Rewriting the history of music, Pere Ubu continue to confound convention and shift personnel. Nuke The Whales traces the innovative process between 2006 and 2014; turning possible pulp fiction into art, providing a musical adaptation of the 1896 play that gave them their name, scoring the 1962 film Carnival Of Souls and re-inventing the very concept of recording music on Lady Of Shanghai. Nuke The Whales is a nod of respect to a couple in Cleveland who would daub such messages over the big news stations’ advertising boards.

All four albums have been remixed by David Thomas in 2021; the renamed Why I LUV Women originally released on Glitterhouse in 2006 bore the line, “This is an irony-free recording,” it gains its first vinyl release. David Thomas says “I did an album of love songs. I studied the question of why I love women and I was concerned of people not accessing the deeper level on the songs, so I threw in the John Thompson-esque title to throw people off—or on to—the scent. It ended up in garbage bins in radio stations despite a full explanatory press release. You need me to spell it out? I spell it out for you on this release.”

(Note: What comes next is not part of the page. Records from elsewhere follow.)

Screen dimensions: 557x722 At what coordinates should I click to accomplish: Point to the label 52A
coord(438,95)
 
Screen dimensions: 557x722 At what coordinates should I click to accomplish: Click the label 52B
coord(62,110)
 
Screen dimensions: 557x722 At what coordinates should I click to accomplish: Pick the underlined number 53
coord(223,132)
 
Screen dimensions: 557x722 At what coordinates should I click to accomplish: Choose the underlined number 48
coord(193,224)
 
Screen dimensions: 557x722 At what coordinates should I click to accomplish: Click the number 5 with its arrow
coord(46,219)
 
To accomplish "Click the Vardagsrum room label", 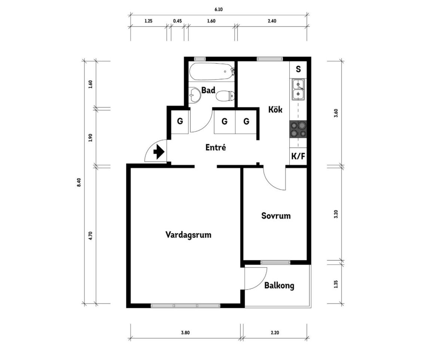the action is (x=188, y=235).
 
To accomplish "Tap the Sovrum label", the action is (x=276, y=216).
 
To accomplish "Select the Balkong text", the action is (x=279, y=286).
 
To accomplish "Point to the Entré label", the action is (x=216, y=147).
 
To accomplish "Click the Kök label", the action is (x=275, y=110).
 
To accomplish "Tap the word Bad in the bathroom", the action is (x=208, y=90).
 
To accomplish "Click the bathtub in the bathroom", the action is (x=212, y=71).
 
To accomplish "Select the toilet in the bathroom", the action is (x=225, y=96).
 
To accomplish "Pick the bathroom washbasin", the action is (x=195, y=95).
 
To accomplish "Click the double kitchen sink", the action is (x=298, y=89).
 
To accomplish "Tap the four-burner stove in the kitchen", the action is (x=298, y=129).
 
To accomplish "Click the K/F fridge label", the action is (x=298, y=156).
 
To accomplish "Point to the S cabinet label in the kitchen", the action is (x=298, y=69).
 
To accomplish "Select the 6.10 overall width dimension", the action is (x=219, y=9).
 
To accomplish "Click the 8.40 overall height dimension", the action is (x=79, y=183).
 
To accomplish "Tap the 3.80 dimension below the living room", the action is (x=185, y=333).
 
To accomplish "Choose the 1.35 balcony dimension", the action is (x=336, y=284).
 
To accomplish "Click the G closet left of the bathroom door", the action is (x=180, y=121).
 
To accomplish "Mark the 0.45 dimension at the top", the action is (x=177, y=21).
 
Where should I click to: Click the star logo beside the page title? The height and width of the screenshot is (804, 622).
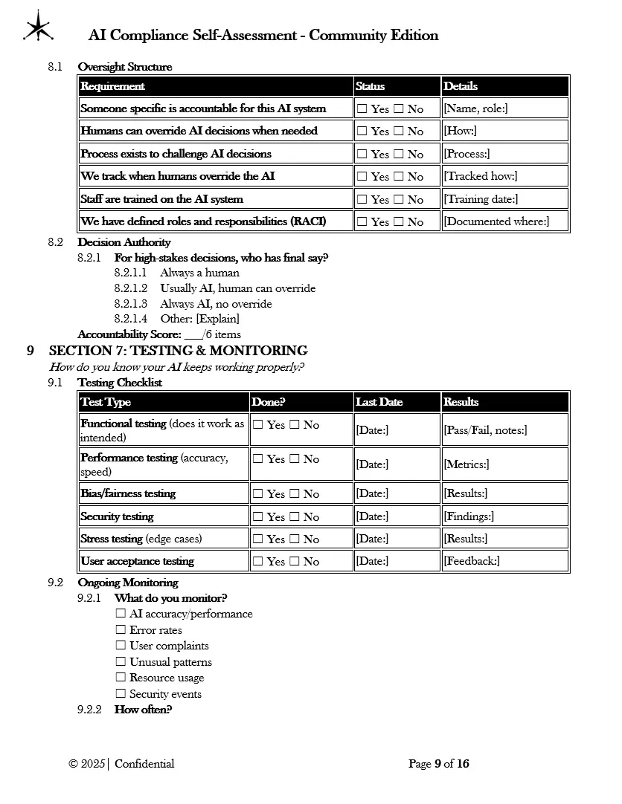tap(37, 27)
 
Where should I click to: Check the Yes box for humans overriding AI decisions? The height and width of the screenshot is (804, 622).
tap(362, 132)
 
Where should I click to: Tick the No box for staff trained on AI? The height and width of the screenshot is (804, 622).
tap(399, 200)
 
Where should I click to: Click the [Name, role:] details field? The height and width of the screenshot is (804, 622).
tap(475, 108)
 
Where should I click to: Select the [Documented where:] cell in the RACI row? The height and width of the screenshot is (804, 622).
tap(496, 221)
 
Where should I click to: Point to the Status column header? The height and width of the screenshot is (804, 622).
tap(371, 86)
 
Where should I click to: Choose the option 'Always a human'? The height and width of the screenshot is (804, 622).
tap(199, 273)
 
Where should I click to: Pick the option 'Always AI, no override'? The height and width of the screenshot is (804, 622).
tap(216, 304)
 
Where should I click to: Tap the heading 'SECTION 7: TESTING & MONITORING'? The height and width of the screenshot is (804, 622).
tap(179, 351)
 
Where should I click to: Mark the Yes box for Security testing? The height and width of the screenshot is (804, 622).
tap(258, 516)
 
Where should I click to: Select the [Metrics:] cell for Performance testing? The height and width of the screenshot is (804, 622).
tap(467, 464)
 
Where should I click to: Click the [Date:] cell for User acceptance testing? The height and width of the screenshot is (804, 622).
tap(372, 561)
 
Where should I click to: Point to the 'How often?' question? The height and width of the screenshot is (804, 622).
tap(143, 710)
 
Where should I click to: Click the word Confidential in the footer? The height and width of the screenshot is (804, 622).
tap(144, 764)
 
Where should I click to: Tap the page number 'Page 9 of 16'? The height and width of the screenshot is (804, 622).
tap(439, 764)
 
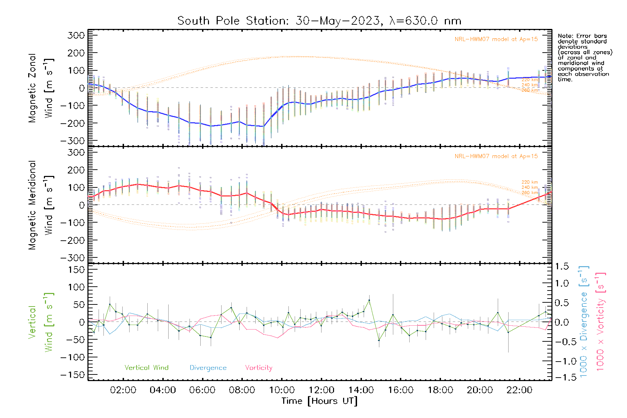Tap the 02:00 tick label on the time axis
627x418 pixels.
pyautogui.click(x=123, y=390)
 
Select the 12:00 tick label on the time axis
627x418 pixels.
pyautogui.click(x=322, y=390)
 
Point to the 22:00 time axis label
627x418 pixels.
pyautogui.click(x=519, y=390)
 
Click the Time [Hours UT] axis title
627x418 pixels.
pyautogui.click(x=319, y=401)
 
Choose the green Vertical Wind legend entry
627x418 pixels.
pyautogui.click(x=146, y=367)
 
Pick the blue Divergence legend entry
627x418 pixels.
pyautogui.click(x=208, y=368)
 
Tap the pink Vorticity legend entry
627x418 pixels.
pyautogui.click(x=258, y=367)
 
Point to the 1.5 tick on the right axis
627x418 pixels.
pyautogui.click(x=562, y=266)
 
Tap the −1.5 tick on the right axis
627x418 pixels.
pyautogui.click(x=562, y=377)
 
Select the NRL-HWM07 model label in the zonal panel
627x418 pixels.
pyautogui.click(x=496, y=39)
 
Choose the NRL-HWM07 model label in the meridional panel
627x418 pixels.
pyautogui.click(x=496, y=156)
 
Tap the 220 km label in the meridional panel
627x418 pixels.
pyautogui.click(x=529, y=182)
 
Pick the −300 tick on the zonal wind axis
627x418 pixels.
pyautogui.click(x=72, y=141)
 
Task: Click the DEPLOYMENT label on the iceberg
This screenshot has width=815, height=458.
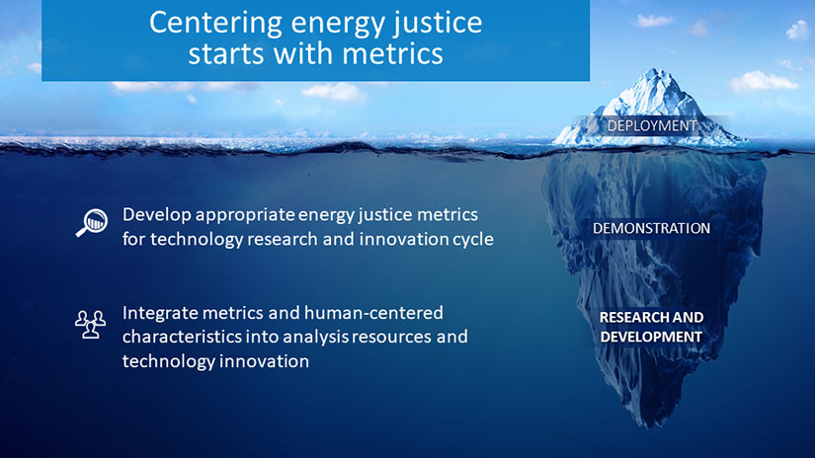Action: [652, 126]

Long Live Père Ubu! was originally released on Cooking Vinyl in 2009, and Lady From Shanghai, their Fire debut for Fire in 2013 and its follow up Carnival Of Souls released the following year, complete the set.

This love/hate interplay was followed by Long Live Père Ubu!—a soundtrack to a musical adaptation of the play from which the band took its name featuring the unique vocals of Sarah Jane Morris who played the part of Ubu’s wife both here in vinyl and in theatres, premiering at Queen Elizabeth Hall in London in 2008, followed by two years of subsequent touring by the band in traditional music venues.

“Reflecting the original play’s deliberately repugnant manner, the accompaniment is full of martial, rat-a-tat drum fusillades and pompous marches, synth whines, washes of white noise and colossal bouts of belching” exclaimed The Independent at the time, while Record Collector noted its “skronking, squalling rhythms and melodic snippets undulating round a pulsating soundscape.”

Four years on and the recording process was reinvented as Pere Ubu members recorded their parts for Lady From Shanghai “in isolation, unrehearsed but according to Thomas’s quite particular and faintly perverse rules,” said The Guardian. Originally released on the 35th anniversary of the group’s debut, The Modern Dance, it took the idea of unprompted spinning pirouettes where the dance encourages the body to move without permission; and fixed it for all; a latter day re-evaluation of the dance genre.

And so, the last act here, takes place in an abandoned carnival pavilion, mirroring the 1962 film Carnival Of Souls, it’s a haunting “underscore” to a tale of alienation, as AllMusic noted of the track “Dr Faustus,” it “combines metallic percussion, spare guitars and David Thomas’ muttered vocals into something rustic and rickety, yet threatening at a moment’s notice.” Two of its tracks were picked up by the successful TV series, American Horror Story.